Segment Start: SUPPLIED RECORDS

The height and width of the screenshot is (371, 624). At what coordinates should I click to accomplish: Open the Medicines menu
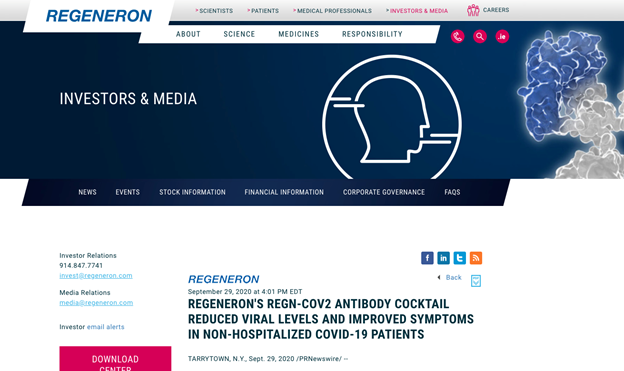298,34
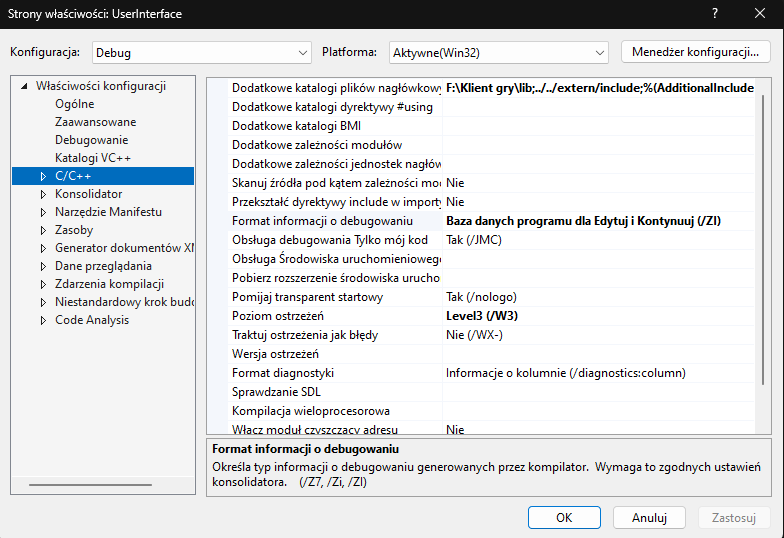The width and height of the screenshot is (784, 538).
Task: Select Katalogi VC++ tree item
Action: [x=93, y=158]
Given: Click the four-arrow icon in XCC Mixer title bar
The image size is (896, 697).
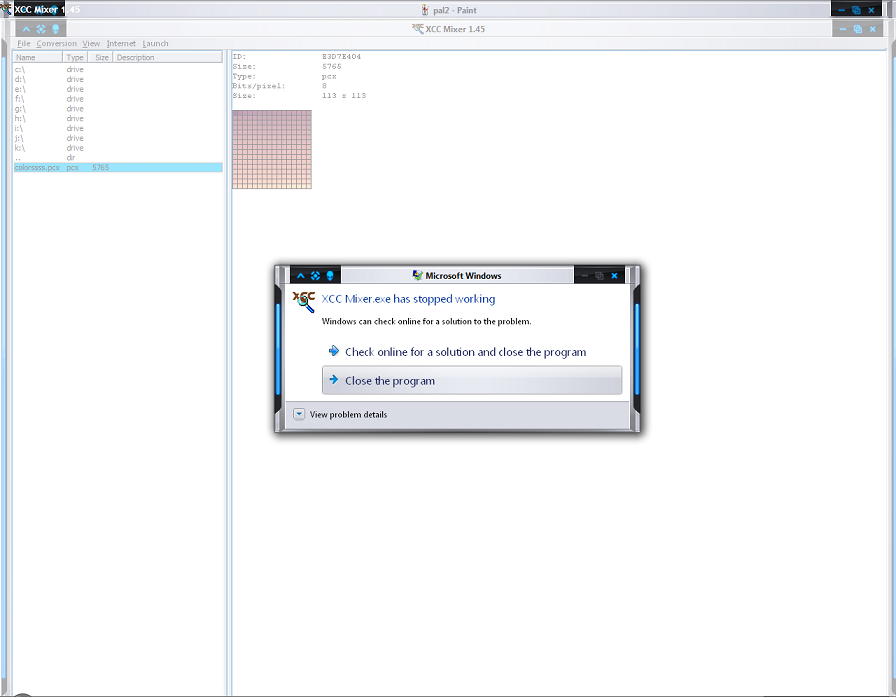Looking at the screenshot, I should 41,29.
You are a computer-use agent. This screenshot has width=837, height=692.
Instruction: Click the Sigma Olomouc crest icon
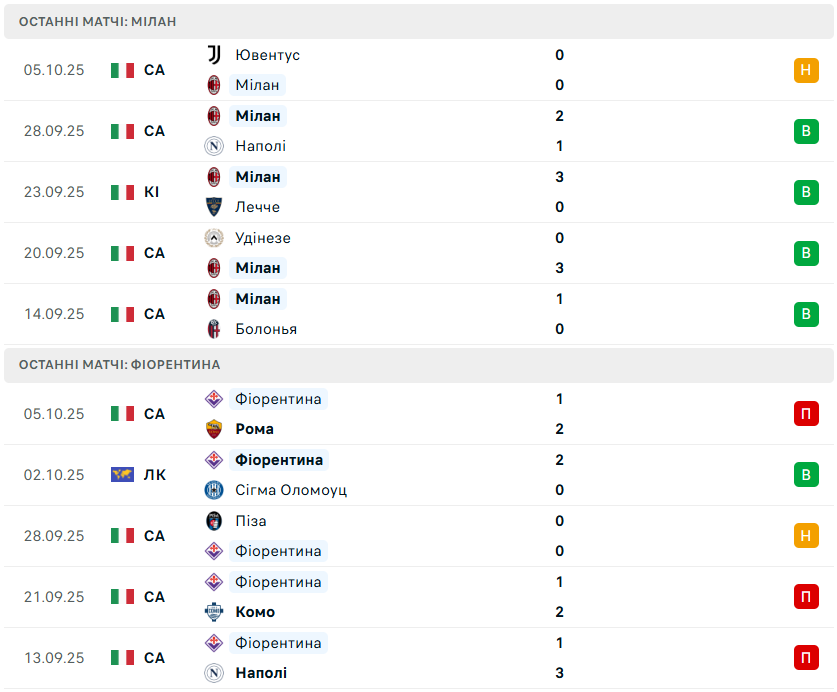coord(213,490)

Segment End: SUPPLIED RECORDS

Pictures stay out. Copy exactly, and only, the lines from the one containing "You are a computer-use" through the end of the data.

You are a computer-use agent. This screenshot has width=837, height=692.
Instruction: Click the Sigma Olomouc crest icon
coord(213,490)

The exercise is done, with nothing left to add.